▸ PASSAGE PROVIDED
* start *

Aussies on clay: 10 highlights from the past 30 years
In the fifth and final part of our series, we revisit 10 great moments for Australian tennis on clay as the red-dirt action continues this week at Roland Garros.
Melbourne, VIC, Australia, 30 May 2025 | Matt Trollope
This is the fifth piece in our five-part series analysing Australian tennis on clay; check out Part 1, Part 2, Part 3 and Part 4 here.
As tennis transitioned to the professional era in the last 1960s, Australian stars were winning big on clay.
Ken Rosewall and Rod Laver met in back-to-back all-Aussie Roland Garros finals in 1968 and 1969, while three Australian women – Margaret Court, Evonne Goolagong and Helen Gourlay – appeared in Roland Garros finals in a fruitful five-year span from 1969 to 1973.
What followed was a comparatively lean period for Australians on clay at the highest level, until the emergence of Pat Rafter, Mark Philippoussis and Lleyton Hewitt in the late 1990s.
And it’s here we begin our countdown of the 10 best Aussie moments on clay in the past 30 years.
This result came somewhat out of the blue, given Rafter’s penchant for faster surfaces.
The Queenslander went on to win the first of two US Open titles later that year and was also a two-time Wimbledon finalist.

* end *

▸ GOALS
1. In two sentences, summarize the article on Australian tennis on clay.
2. Write out the article on Australian tennis on clay from "And it’s here" up to and including "two-time Wimbledon finalist.".
The listing has no connection to the article on Australian tennis on clay.

▸ DATA EXTRACT
* start *

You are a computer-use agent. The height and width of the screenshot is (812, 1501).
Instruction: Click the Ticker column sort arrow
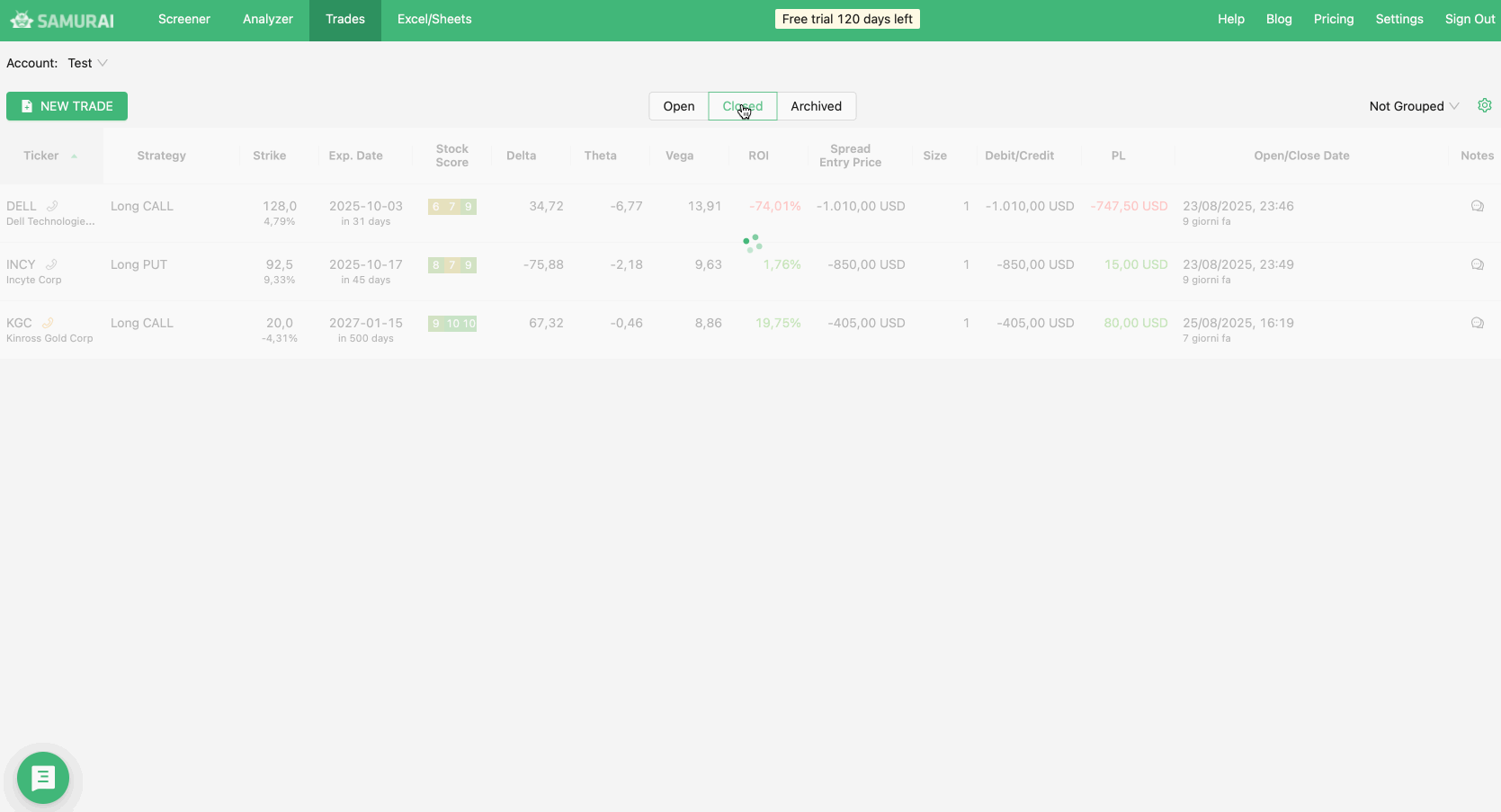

* end *

▸ FINAL ANSWERS
1. This final part of a five-part series counts down 10 great moments for Australian tennis on clay from the past 30 years, as play continues at Roland Garros. It recalls that Australians such as Ken Rosewall, Rod Laver and Margaret Court reached Roland Garros finals between 1968 and 1973, and that a comparatively lean period followed until Pat Rafter, Mark Philippoussis and Lleyton Hewitt emerged in the late 1990s.

2.
And it’s here we begin our countdown of the 10 best Aussie moments on clay in the past 30 years.
This result came somewhat out of the blue, given Rafter’s penchant for faster surfaces.
The Queenslander went on to win the first of two US Open titles later that year and was also a two-time Wimbledon finalist.